INPUT FOR THIS TASK Start Marker

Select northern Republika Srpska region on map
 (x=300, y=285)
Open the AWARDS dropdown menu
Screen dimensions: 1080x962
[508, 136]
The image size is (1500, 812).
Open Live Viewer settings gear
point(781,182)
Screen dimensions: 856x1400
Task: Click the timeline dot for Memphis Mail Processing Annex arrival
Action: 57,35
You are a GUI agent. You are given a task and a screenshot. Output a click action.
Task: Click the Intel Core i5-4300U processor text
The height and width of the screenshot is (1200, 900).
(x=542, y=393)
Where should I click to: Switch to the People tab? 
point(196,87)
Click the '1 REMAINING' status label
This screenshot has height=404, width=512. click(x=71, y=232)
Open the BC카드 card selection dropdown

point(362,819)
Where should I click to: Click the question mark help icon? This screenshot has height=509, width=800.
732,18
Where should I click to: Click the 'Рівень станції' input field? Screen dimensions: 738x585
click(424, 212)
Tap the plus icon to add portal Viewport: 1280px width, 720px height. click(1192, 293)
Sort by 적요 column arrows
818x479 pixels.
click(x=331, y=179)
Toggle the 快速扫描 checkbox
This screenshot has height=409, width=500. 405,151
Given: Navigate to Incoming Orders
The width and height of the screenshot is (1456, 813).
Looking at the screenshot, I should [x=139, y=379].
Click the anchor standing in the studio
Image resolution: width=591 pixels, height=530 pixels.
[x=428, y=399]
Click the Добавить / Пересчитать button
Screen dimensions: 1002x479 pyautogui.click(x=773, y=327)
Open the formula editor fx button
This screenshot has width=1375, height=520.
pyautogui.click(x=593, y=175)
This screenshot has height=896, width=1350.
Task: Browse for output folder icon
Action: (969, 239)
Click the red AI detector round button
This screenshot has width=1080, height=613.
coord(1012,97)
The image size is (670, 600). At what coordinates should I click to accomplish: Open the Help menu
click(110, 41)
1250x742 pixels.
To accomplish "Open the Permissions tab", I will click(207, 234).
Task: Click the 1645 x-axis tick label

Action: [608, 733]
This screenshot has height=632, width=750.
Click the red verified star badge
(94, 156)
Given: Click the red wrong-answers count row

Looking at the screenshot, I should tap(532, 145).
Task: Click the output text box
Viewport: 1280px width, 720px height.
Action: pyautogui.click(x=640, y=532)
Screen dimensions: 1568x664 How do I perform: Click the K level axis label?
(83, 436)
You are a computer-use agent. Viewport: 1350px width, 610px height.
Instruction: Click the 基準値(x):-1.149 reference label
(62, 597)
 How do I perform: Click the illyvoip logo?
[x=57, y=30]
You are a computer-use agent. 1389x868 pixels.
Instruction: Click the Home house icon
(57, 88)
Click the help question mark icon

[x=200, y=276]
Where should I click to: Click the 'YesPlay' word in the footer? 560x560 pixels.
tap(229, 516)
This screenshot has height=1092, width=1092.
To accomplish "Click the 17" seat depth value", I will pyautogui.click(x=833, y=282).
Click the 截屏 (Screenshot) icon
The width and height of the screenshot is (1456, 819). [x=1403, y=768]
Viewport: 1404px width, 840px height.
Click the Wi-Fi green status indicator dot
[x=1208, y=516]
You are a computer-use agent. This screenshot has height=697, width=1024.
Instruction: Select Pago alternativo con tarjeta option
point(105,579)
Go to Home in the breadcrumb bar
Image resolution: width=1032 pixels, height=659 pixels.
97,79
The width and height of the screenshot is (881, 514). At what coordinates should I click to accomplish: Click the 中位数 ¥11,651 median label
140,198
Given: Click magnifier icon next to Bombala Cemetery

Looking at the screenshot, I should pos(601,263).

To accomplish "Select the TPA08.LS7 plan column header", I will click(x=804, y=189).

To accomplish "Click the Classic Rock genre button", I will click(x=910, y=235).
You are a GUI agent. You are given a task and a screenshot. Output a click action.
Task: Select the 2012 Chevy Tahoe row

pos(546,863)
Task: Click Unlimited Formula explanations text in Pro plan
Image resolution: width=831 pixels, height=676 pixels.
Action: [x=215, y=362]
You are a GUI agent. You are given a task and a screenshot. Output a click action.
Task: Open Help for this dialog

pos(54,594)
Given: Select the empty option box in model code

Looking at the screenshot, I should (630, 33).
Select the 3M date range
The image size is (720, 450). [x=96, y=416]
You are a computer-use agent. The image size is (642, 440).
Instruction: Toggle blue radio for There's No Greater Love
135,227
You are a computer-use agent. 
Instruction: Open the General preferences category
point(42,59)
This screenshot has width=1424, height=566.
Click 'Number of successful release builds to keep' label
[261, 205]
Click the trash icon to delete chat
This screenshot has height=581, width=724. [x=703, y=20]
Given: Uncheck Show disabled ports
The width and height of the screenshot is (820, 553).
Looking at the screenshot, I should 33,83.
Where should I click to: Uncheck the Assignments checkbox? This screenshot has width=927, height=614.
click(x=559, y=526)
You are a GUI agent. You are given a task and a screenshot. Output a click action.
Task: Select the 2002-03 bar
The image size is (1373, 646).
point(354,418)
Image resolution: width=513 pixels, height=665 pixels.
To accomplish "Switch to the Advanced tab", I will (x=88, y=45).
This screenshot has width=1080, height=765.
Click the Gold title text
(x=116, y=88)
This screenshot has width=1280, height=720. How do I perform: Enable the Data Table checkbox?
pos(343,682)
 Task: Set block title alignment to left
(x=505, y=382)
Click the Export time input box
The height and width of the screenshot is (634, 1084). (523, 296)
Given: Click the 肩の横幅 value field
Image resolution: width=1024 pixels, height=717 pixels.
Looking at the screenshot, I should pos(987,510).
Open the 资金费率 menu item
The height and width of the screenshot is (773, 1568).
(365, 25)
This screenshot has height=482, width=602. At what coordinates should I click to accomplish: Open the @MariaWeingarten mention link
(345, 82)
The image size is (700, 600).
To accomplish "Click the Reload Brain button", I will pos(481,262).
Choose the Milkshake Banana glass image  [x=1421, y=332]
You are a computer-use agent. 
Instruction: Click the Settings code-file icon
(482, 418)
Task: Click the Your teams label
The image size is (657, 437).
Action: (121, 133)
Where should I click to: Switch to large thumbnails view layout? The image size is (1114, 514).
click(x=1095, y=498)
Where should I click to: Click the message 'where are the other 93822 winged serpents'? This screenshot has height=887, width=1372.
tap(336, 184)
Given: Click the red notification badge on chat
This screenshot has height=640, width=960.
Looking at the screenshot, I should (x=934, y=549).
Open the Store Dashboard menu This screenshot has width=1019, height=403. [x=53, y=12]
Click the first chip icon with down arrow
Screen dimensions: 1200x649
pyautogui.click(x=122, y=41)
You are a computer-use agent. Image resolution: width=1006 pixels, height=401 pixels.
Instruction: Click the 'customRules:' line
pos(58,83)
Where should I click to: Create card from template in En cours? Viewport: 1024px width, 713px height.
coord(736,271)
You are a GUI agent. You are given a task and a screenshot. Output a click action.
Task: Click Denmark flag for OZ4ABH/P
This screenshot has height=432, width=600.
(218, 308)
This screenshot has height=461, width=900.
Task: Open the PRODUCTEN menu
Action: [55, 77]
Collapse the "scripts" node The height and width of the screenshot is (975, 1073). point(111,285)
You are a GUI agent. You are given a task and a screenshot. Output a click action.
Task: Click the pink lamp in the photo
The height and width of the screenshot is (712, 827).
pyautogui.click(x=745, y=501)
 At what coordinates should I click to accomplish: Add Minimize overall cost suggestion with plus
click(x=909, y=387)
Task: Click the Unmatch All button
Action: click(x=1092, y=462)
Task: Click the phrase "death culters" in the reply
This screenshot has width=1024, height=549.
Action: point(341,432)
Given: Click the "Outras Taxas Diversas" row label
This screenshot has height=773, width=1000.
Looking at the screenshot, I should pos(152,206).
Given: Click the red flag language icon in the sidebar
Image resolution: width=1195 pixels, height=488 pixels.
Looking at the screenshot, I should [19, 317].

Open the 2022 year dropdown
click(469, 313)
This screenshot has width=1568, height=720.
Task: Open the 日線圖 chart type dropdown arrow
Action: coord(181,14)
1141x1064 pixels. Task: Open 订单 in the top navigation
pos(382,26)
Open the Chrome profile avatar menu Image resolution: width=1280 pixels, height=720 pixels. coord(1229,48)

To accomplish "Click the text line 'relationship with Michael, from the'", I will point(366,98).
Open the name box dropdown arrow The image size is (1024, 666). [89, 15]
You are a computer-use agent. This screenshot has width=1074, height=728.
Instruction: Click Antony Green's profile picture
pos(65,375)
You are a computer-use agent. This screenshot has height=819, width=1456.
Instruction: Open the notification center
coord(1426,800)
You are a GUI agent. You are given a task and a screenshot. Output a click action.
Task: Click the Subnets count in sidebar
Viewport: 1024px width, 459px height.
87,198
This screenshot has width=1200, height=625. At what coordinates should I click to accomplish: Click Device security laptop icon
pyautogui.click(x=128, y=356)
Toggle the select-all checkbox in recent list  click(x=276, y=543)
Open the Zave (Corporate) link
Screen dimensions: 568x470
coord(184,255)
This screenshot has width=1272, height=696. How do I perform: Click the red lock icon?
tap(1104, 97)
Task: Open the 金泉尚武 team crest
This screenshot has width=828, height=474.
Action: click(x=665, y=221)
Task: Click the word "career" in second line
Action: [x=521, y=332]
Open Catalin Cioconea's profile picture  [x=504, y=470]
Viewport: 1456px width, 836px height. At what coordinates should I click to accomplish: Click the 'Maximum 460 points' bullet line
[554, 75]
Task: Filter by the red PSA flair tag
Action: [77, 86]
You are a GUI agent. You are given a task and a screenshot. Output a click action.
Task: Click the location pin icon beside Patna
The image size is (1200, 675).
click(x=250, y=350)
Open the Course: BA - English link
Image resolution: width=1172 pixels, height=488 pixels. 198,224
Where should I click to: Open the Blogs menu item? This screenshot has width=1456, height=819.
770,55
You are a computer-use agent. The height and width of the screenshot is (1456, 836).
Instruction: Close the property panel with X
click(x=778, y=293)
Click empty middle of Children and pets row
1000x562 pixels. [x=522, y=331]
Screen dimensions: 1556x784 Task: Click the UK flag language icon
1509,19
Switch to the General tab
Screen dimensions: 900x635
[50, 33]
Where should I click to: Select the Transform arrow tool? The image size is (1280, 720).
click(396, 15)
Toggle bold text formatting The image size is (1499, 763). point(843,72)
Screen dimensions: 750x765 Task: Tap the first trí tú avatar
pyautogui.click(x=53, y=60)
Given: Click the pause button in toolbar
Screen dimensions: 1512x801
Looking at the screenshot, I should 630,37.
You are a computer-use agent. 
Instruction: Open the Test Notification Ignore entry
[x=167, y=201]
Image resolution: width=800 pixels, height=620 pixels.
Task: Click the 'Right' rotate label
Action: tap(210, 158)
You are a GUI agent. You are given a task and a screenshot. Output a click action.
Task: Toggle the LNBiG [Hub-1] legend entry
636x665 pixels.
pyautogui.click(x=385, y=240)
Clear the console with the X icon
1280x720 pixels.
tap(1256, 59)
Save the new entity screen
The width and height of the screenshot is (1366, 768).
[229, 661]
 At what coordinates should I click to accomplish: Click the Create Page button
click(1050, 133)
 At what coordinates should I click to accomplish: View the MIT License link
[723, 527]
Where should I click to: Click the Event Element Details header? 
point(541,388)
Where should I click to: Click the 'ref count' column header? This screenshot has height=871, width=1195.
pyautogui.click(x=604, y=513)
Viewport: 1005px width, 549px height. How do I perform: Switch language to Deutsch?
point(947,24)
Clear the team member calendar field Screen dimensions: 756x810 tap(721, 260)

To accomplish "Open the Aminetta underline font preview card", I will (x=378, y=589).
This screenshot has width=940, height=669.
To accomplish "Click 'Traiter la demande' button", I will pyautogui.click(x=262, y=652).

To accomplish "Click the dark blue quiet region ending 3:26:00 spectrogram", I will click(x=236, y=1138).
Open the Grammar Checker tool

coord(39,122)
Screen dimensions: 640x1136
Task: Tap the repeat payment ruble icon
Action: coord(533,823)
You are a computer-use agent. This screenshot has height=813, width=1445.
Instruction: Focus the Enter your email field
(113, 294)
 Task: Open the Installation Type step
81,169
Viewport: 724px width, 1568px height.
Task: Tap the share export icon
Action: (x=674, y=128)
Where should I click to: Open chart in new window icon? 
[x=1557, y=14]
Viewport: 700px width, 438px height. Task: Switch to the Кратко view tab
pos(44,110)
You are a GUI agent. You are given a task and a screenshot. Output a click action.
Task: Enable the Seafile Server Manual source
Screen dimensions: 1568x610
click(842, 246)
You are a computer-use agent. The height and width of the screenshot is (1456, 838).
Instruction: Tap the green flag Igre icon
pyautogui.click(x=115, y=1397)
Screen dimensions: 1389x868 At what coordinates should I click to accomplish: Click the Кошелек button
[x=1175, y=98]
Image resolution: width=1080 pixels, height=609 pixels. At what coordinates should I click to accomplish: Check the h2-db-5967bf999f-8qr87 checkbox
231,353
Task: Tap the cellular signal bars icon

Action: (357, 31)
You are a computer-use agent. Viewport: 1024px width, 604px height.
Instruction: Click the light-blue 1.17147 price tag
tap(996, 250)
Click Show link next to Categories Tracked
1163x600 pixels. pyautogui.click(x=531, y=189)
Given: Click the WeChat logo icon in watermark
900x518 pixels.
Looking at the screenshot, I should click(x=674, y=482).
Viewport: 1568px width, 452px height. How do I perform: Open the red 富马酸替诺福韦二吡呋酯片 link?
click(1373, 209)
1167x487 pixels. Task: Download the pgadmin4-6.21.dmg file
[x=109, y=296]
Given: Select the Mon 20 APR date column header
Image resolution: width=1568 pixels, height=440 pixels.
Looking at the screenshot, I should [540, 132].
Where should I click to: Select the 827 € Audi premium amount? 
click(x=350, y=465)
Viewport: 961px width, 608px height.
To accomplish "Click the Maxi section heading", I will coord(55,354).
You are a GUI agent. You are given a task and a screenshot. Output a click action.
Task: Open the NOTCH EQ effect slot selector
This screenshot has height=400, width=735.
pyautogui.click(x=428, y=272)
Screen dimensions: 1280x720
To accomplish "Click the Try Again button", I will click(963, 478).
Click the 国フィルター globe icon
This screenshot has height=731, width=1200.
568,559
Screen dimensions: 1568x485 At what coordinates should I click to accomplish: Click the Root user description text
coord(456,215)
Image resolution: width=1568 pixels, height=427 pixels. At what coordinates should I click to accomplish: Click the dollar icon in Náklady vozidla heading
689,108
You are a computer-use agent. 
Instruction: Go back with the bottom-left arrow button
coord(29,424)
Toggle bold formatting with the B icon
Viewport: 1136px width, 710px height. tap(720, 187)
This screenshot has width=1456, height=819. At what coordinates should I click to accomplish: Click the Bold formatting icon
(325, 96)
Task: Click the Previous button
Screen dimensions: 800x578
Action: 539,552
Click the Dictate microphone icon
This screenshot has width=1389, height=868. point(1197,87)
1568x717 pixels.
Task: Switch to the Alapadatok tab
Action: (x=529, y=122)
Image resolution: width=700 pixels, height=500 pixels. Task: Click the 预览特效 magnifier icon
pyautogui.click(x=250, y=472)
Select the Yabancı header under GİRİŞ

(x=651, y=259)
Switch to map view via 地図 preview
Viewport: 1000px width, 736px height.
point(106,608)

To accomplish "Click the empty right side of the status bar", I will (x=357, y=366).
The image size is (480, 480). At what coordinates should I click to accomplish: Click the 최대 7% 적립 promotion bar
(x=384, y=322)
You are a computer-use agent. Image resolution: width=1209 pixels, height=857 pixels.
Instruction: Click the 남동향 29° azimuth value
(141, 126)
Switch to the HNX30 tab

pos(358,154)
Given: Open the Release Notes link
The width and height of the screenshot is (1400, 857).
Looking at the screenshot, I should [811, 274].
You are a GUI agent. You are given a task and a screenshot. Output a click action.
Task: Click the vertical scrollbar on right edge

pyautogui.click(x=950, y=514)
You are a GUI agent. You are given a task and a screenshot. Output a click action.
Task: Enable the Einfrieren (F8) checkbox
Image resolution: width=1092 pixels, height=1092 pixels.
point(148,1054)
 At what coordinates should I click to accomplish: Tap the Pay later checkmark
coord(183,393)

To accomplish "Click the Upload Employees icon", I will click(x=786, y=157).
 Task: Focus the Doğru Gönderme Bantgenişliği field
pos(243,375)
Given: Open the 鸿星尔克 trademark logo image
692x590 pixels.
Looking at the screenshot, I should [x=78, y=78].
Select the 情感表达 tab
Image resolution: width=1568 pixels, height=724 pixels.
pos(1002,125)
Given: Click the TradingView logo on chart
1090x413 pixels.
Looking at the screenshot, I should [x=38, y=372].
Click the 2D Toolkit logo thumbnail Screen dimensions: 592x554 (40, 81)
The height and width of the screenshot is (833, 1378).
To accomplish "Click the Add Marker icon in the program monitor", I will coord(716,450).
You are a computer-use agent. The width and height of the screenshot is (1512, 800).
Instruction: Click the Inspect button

INPUT FOR THIS TASK End Marker

* **PROBLEM TO SOLVE**:
Transcribe, with no changes, the listing above from its first line through the line with "The image size is (1500, 812).", including that line, and stop once it is done.

* **EXERCISE RESPONSE**:
Select northern Republika Srpska region on map
 (x=300, y=285)
Open the AWARDS dropdown menu
Screen dimensions: 1080x962
[508, 136]
The image size is (1500, 812).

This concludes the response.